Attorney Mark Cohen, in a Forbes article, stated , “Law’s insular culture is being reshaped by outside forces—consumers. Legal buyers… have been profoundly affected by advances in technology, globalization, and the effects of the global financial crisis.”
Your firm’s future success depends on its ability to recognize and respond to both the obvious and subtle shifts in your internal and external environment. That’s why building a change-ready law firm is not just a nice thing to do; it’s necessary for your firm’s survival.
Skills that Made your Firm Successful can Sabotage its Ability to Change
You may think “we have been a successful firm for 40, 50 or 100 years, we will survive.” It’s true, you might, but without learning new change-leadership skills the odds are not in your favor. Research exploring manager’s experience with leading and implementing change found existing skills and personal capacities that are appropriate and adequate for operational or professional roles were not sufficient for managing a change event or situation.[3] For operational leaders to become effective change-leaders they need:
- A higher level of emotional resilience.
- Advanced interpersonal and communication skills.
- The ability to work with ambiguity and the conflicts that arise during change.
- Knowledge and the ability to work with the human dynamics of change.
Your firm may also face another hurdle with change—the lawyer personality. Dr. Larry Richard, a principal at Altman Weil, found that some personality traits that make lawyers good lawyers can, if not managed well, inhibit change.
His work revealed lawyers in large firms score on the 90th percentile for skepticism. They also score higher on a sense of urgency and tend to be somewhat more impatient than the general public. Dr. Richard found sociability scores were also lower. Lawyers scored around 12% compared to the general public who averaged around 50%.

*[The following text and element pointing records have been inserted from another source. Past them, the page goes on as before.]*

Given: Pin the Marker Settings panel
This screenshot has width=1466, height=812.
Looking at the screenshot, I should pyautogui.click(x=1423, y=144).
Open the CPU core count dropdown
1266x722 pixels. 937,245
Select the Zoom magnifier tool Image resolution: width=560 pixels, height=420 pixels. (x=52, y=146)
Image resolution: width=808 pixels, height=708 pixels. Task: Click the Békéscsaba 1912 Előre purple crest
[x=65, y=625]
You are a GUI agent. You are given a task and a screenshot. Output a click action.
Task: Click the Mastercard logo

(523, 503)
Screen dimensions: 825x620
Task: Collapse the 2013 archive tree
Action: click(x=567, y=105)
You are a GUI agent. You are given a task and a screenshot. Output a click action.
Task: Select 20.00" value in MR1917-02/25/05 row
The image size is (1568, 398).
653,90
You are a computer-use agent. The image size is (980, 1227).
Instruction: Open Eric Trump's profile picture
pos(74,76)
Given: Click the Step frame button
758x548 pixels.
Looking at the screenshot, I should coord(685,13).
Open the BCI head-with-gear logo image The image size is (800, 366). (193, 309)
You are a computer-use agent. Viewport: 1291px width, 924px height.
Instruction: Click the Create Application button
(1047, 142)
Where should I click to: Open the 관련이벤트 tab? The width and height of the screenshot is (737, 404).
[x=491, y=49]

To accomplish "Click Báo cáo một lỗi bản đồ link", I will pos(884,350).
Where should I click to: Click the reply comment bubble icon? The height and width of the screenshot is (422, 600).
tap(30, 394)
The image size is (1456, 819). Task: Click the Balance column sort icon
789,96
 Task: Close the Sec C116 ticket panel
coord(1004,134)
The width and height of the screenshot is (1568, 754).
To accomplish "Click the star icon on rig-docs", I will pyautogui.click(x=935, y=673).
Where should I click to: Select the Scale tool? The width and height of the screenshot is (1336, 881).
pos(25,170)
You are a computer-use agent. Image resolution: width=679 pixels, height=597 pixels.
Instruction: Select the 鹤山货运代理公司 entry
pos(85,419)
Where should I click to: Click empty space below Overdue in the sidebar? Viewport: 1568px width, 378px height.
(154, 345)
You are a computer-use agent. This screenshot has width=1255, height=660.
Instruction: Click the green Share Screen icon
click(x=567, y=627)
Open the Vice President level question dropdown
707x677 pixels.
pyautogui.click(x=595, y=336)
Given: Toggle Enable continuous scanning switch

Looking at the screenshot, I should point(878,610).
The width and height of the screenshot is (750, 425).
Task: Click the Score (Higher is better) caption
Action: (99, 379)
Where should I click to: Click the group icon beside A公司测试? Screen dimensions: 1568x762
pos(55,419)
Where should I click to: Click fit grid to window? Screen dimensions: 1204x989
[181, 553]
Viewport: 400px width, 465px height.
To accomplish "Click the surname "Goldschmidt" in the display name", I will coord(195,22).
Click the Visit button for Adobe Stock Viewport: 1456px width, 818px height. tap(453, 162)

None of these traits are inherently bad. However, they can cause blind spots for creating a firm able to respond to a changing environment. For example, you may be skeptical that artificial intelligence (AI) will replace lawyers. Therefore, instead of exploring where AI may fit into your law practice, you dismiss it as something that won’t happen.
Another potential blind spot is viewing the emotional response to change as soft. As a result you minimize, or worse, overlook completely the emotional element of change and push through changes without enough people readiness. A lack of readiness is a major contributor to organizational change failure. You implement changes, but they don’t stick, costing you thousands (sometimes hundreds of thousands) of dollars in time and money without a return on your investment. Each time you implement a change that doesn’t stick or deliver on the intended result you increase the likelihood of creating a change-cynical versus a change-ready organization.
Understanding Change Innovative versus Change Cynical Organization
In my book, “Launch Lead Live: The Executive’s Guide to Preventing Resistance and Succeeding with Organizational Change,” I explored the change-innovative and the change-cynical organization. I based this exploration on the research of Dr. Kilian Bennebroek Gravenhorst. His research into organizational change capacity identified five types of organizations. The most common type of organization was the cynical organization. The least common type of organization, but the one that had the greatest advantage, was the innovative.
The key differences between these two types of organizations is the way people in the organization view change. Employees in a cynical organization view change as stressful, disruptive, and a struggle. The result is employees who are slow to engage with change and focus on the status quo. Leaders in this type of organization experience high levels of negativity and skepticism when they announce a change.
Employees in a change innovative organization view change as necessary and want to contribute. They don’t experience high levels of stress, feel more in control, and actively work to adopt the change. Change is less disruptive to the daily operation of the business. Leaders believe they have the skills and feel competent to lead and support the changes needed.
Firms that can become change-ready will move through change with less disruption. They can also use change as their competitive advantage.
Three Actions to Move from Change-Cynical to Change-Ready
There is no magic bullet for enabling a change-ready law firm. It takes unlearning current ways and learning new ways of leading and enabling change. However, here’s a little fun fact. It takes as much work and effort to create a change cynical law firm as it does a change-ready law firm.
- Assess your firm’s current approach, leadership ability, and capacity for change
- Create and enable skilled change leaders within and among your lawyers, assistants, and other personnel
- Ask different questions. Change-ready organizations ask: what do we need to do to ensure we can recognize and respond to shifts in our internal and external environment? What will we need to do to ensure our people are prepared and ready to move through the change journey?